Alibaba is the world’s largest retailer, selling more than Amazon and eBay combined to over 200 countries. And yet, it holds no inventory. It does no shipping or selling. Perhaps it’s defined best by what it doesn’t do.
There is nothing new about platforms or marketplaces, but we’re seeing the world of retail start to be less about vertical operations or integration and far more about providing thin, horizontal slices of value.
Even companies touted as being ‘vertically native digital brands’ are rarely such. Rather, they are more like thin, value-adding brand layers. Warby Parker doesn’t make its own glasses and Dollar Shave Club sells Korean razor blades via a third-party logistics company in Kentucky – at a loss. We’re seeing retail becoming a stack of thin tranches of business that seek to specialise in a part of the process, but not all. When you think like this, costs can be reduced, audiences can grow rapidly and profitability seems easier.
Unlimited inventory
The most valuable companies in history have always been those with the expertise, assets, relationships and experience to make or sell, but things are changing.
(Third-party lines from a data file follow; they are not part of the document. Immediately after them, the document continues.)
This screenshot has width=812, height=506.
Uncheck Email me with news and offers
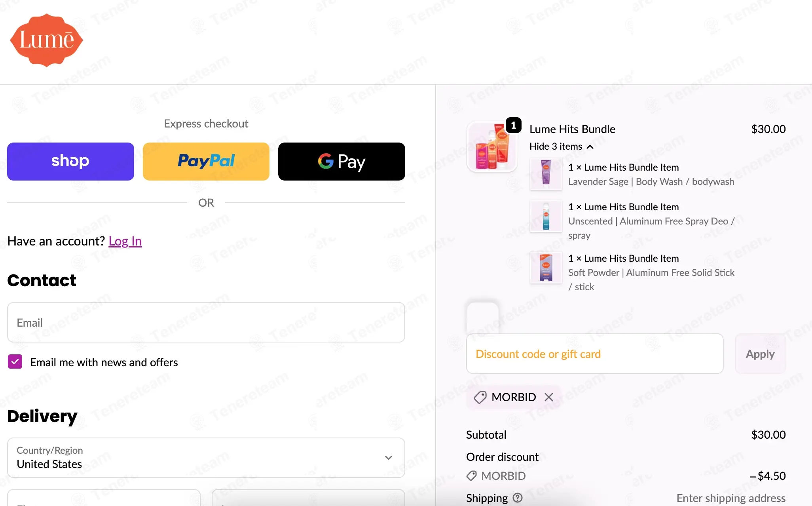tap(15, 361)
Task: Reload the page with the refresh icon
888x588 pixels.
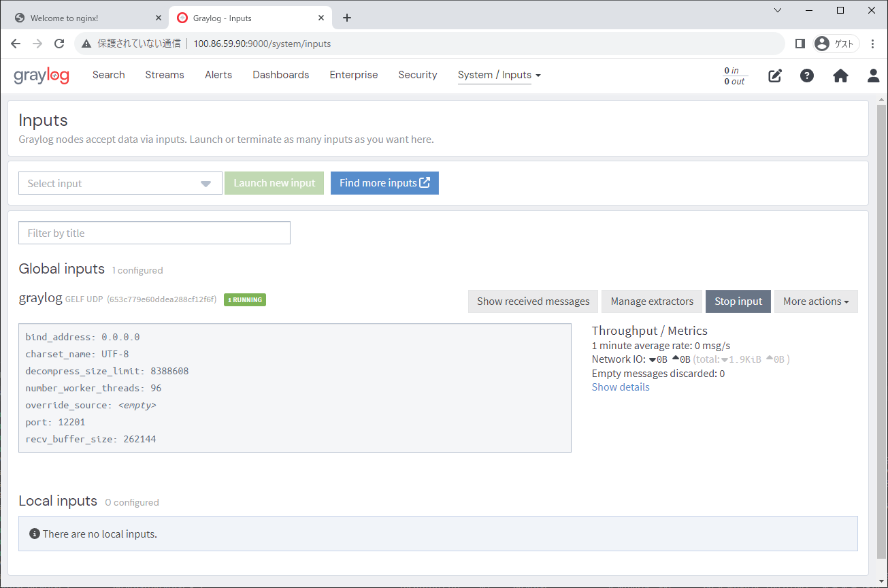Action: coord(59,43)
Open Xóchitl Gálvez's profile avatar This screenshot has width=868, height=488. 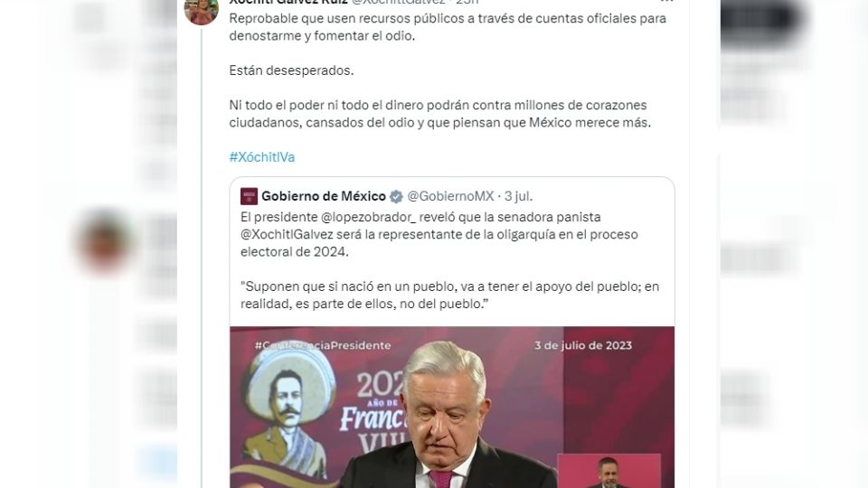point(201,10)
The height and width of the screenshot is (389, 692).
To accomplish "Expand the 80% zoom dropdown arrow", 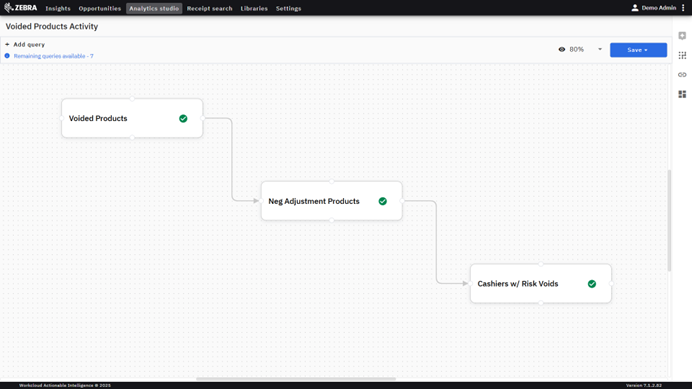I will pos(600,49).
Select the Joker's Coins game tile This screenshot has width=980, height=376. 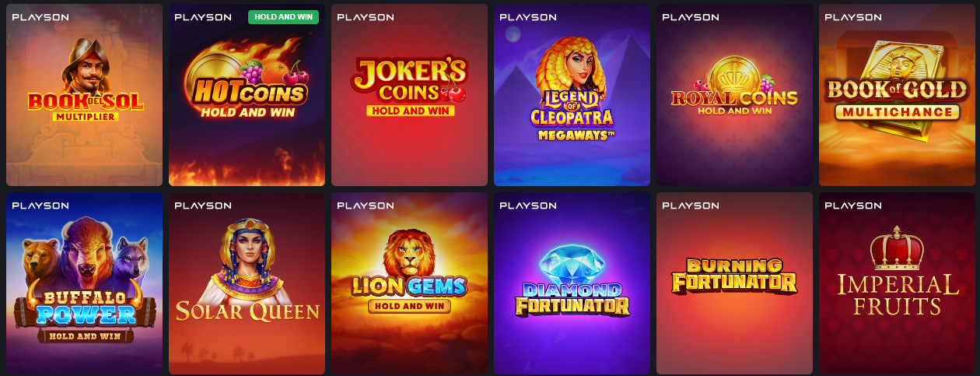pos(409,95)
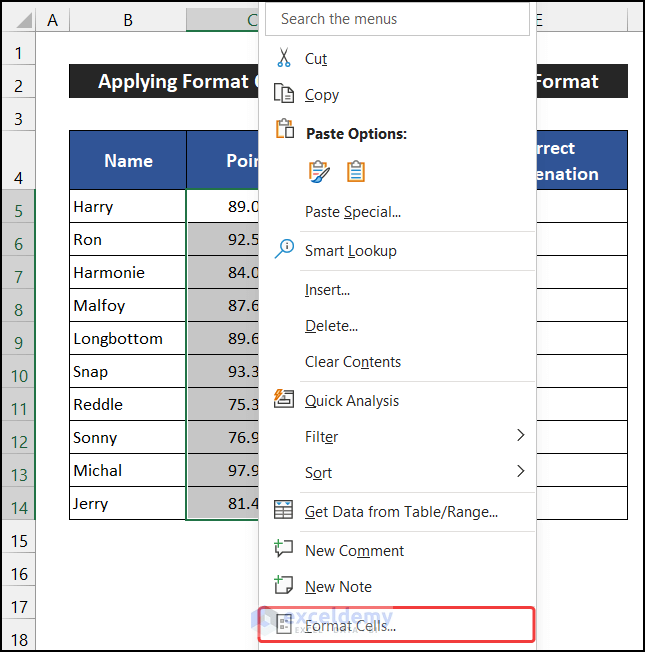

The fastest-growing and most valuable companies ever known are increasingly thin, but sit on top of complex systems and own the customer interface. What does this mean for brands and retail in the modern age?
So far, not much. The weird truth about this age is how little it has changed many industries and, paradoxically, how little value it has created. We may boast of change in the modern world and think that we’ve understood the power of the new, but compared with the change that is coming we’ve seen nothing yet.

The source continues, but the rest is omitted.